The OECD Health at a Glance 2025 report sends a clear signal: while countries have largely recovered from the acute shock of the covid pandemic, the underlying pressures on health systems remain unresolved. Health spending is high and rising, chronic conditions are increasingly common, and many governments are operating within tight fiscal constraints. In this context, a renewed focus on value-for-money is essential for achieving healthy populations and sustainable health systems.
Prevention delivers the greatest return on investment
Preventable conditions continue to account for a substantial share of premature mortality and long-term ill health across OECD countries. Diseases of the circulatory system (CVDs) and cancers remain the leading causes of death, while multimorbidity, also known as is now the norm among adults using primary care services. Among people aged 45 and over, more than four in five report living with at least one chronic condition.
Despite this, prevention remains persistently underfunded. In 2023, only 3% of total health spending was allocated to prevention and 14% to primary healthcare. These proportions have changed little over the past decade, with temporary increases during the pandemic proving short-lived. This is striking given the strong evidence that many preventive interventions are highly cost-effective and deliver long-term health and economic benefits.
Obesity as a central driver of health and system costs
Rising obesity rates illustrate the consequences of underinvestment in prevention. Across OECD countries, 54% of adults are living with overweight or obesity, and on average 19% are living with obesity. In more than four-fifths of OECD countries, obesity rates continue to increase. Among adolescents, 20% of 15-year-olds are already living with overweight or obesity, highlighting how early in life these risks emerge and how they track across the life course.
Addressing obesity represents one of the strongest value-for-money opportunities available to health systems. Effective obesity management helps prevent and reduce the burden of multiple non-communicable diseases, including cardiovascular diseases, diabetes, liver disease and several cancers. Importantly, it also improves quality of life and functional health for people living with obesity and related conditions, while reducing long-term demand on healthcare and social care services.
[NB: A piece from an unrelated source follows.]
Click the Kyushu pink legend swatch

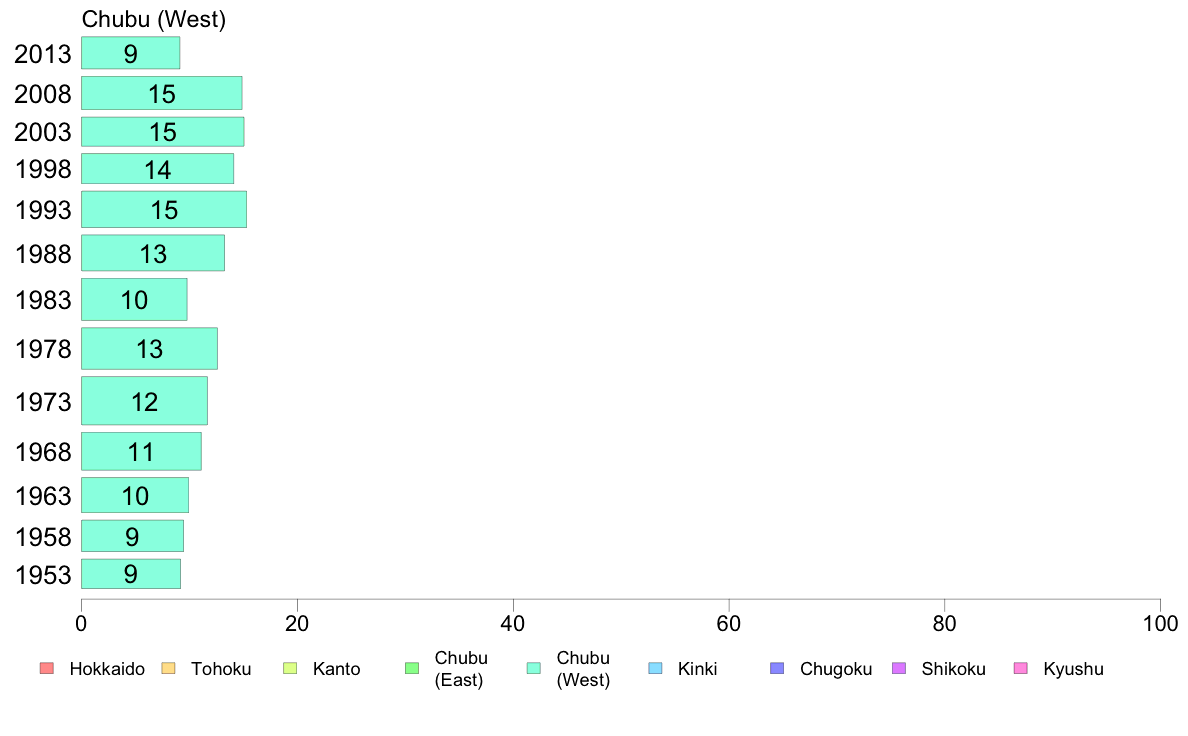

Yet investment in obesity prevention and clinical management remains modest relative to both the scale of the challenge and the potential returns.
Rebalancing spending towards disease prevention and primary care
Health spending already accounts for around 9.3% of GDP across OECD countries and approximately 15% of government expenditure. With ageing populations, technological advances and rising public expectations, further growth in spending is projected. However, higher expenditure alone does not guarantee better outcomes. Some countries achieve lower rates of avoidable mortality despite spending less than the OECD average, underlining the importance of how resources are used.
Improving value in national health systems will require a strategic shift towards interventions that deliver long-term health gains at relatively low cost. This includes strengthening prevention and primary care, which would include embedding obesity prevention and management across the life course, training and supporting multidisciplinary primary care teams, and making better use of digital health and innovative service delivery models. Attention to workforce sustainability, particularly nursing capacity and staff wellbeing, is also critical.
Invest now for sustainable health systems
The evidence is clear: sustainable health systems depend on long-term investment in prevention rather than short-term cost containment. Prioritising prevention and primary care — including evidence-based approaches to addressing obesity — offers one of the most effective ways to improve population health, reduce health inequalities and ensure better use of public resources.
The findings from OECD Health at a Glance 2025 reinforce a simple but powerful conclusion: value is achieved when health systems invest upstream, support people to live healthier lives, and address the root cause of chronic disease across the life course.